Trading Profits: Investment banks engage in proprietary trading to generate profits by buying and selling securities for their own accounts, which carries inherent risks.

  • The Indian investment banking market is set to reach an estimated market size of US$ 2.5-3 bn by 2026 at a CAGR of 12-15% over the next 5 years.
  • FY24 was a successful year for Initial Public Offerings (IPOs) and Qualified Institutional Placements (QIPs), showcasing significant trends. A total of 75 mainboard public issues were launched during this period, raising Rs 619 bn. In comparison, 37 IPOs were launched in FY23, which raised Rs 512 bn.
  • Similarly fundraising through the QIP route reached Rs 781 bn in FY24 which was way higher than Rs 102 bn mopped up in the preceding financial year. This included fund mobilisation by REITs and infrastructure investment trusts through the QIP mode.
  • ICICI securities managed 31 IPOs (including REITs and InvITs) in FY24, achieving a market share of 42.3% in terms of issue size. The company ranked first in India for raising capital in terms of both funds raised and number of deals.

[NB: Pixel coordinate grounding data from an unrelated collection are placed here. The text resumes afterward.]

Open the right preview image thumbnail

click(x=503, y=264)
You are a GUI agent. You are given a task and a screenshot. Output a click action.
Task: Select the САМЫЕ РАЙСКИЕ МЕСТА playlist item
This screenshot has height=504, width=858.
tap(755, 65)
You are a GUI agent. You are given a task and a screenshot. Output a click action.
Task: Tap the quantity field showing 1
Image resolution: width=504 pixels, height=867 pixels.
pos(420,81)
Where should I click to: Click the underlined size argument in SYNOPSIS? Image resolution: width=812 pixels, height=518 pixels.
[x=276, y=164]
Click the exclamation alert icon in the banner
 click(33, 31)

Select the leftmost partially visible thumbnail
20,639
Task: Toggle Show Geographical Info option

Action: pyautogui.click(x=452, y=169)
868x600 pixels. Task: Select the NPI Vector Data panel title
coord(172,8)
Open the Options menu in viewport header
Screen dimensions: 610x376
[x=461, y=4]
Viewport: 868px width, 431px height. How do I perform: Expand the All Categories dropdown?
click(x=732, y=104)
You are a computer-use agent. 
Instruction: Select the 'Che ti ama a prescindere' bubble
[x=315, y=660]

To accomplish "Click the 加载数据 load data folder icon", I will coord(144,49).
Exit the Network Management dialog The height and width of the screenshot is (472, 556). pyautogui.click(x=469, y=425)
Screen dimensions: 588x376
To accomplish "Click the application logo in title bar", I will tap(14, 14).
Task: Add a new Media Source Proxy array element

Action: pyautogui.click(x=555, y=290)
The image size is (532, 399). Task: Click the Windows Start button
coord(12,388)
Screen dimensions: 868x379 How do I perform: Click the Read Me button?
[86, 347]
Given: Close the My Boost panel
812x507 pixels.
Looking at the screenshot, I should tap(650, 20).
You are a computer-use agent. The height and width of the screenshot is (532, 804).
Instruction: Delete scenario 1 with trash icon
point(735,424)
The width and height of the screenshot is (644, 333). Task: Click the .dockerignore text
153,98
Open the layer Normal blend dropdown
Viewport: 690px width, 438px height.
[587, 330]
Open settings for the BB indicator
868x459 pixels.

Porter's Five Forces Analysis of the Investment Banking Industry

Threat of new entrants (moderate to high): The low barriers to entry and the fragmented nature of the industry keep the field open for various players.

Bargaining power of buyers (moderate to high): A large number of players ensure sufficient bargaining power with buyers.

Bargaining power of suppliers (moderate): Suppliers, including personnel, technology providers, and data sources, hold some bargaining power due to competition for experienced professionals. However, the size and financial strength of major investment banks may diminish this power.

Threat of substitute products or services (moderate): While certain aspects of investment banking, like basic trading services, might face competition from discount brokers or online platforms, complex financial advisory services often lack readily available substitutes. However, a subset of services can be disrupted such as private placements making threat of substitute moderate.

Competitive rivalry (high): Intense competition within the investment banking industry, both from established players and new entrants. This rivalry is evident in the pricing pressure, the focus on customer satisfaction, and the need to develop unique value propositions.

Conclusion

The Indian capital market is undergoing a period of significant transformation driven by robust growth, technological innovation, and disruption across various service areas.

The exponential growth in demat accounts highlights increasing investor participation and financialization of savings in India. This makes the capital market play a decadal theme.

The sector needs to prioritize enhancing market access, fostering innovation, and strengthening collaboration between regulators and industry participants to maintain its global competitiveness.